Coronavirus Disease Update for Kendall County

January 25, 2021
Coronavirus Disease 2019 (COVID-19) Case Counts* in Kendall County

Total Cases in Residents: 9969

New Cases**: 60

Total Cases of Residents In-Recovery:  5201

Total Deaths:  73

*Case Counts are provisional as of 4:00 pm on 01.21.2021 and subject to change.

**New cases are included in total case number.


Common COVID-19 Vaccine Questions
Will a COVID-19 vaccination protect me from getting sick with COVID-19?
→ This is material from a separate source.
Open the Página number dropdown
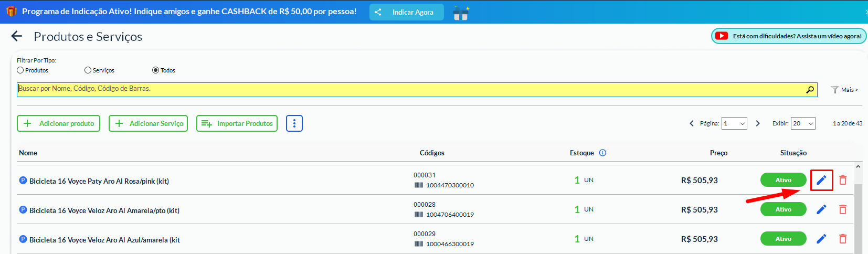 [734, 123]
YES. COVID-19 vaccination works by teaching your immune system how to recognize and fight the virus that causes COVID-19, and this protects you from getting sick with COVID-19. Being protected from getting sick is important because even though many people with COVID-19 have only a mild illness, others may get a severe illness, have long-term health effects, or even die. There is no way to know how COVID-19 will affect you, even if you don’t have an increased risk of developing severe complications.

Will a COVID-19 vaccine alter my DNA?

NO. COVID-19 mRNA vaccines do not change or interact with your DNA in any way. Messenger RNA vaccines—also called mRNA vaccines—are the first COVID-19 vaccines authorized for use in the United States. mRNA vaccines teach our cells how to make a protein that triggers an immune response. The mRNA from a COVID-19 vaccine never enters the nucleus of the cell, which is where our DNA is kept. This means the mRNA cannot affect or interact with our DNA in any way. Instead, COVID-19 mRNA vaccines work with the body’s natural defenses to safely develop immunity to disease. At the end of the process, our bodies have learned how to protect against future infection. That immune response and making antibodies is what protects us from getting infected if the real virus enters our bodies.

Is it safe for me to get a COVID-19 vaccine if I would like to have a baby one day?

YES. People who want to get pregnant in the future may receive the COVID-19 vaccine.  Based on current knowledge, experts believe that COVID-19 vaccines are unlikely to pose a risk to a person trying to become pregnant in the short or long term. Scientists study every vaccine carefully for side effects immediately and for years afterward.  The COVID-19 vaccines are being studied carefully now and will continue to be studied for many years, similar to other vaccines.  There is currently no evidence that antibodies formed from COVID-19 vaccination cause any problems with pregnancy, including the development of the placenta. In addition, there is no evidence suggesting that fertility problems are a side effect of ANY vaccine. People who are trying to become pregnant now or who plan to try in the future may receive the COVID-19 vaccine when it becomes available to them.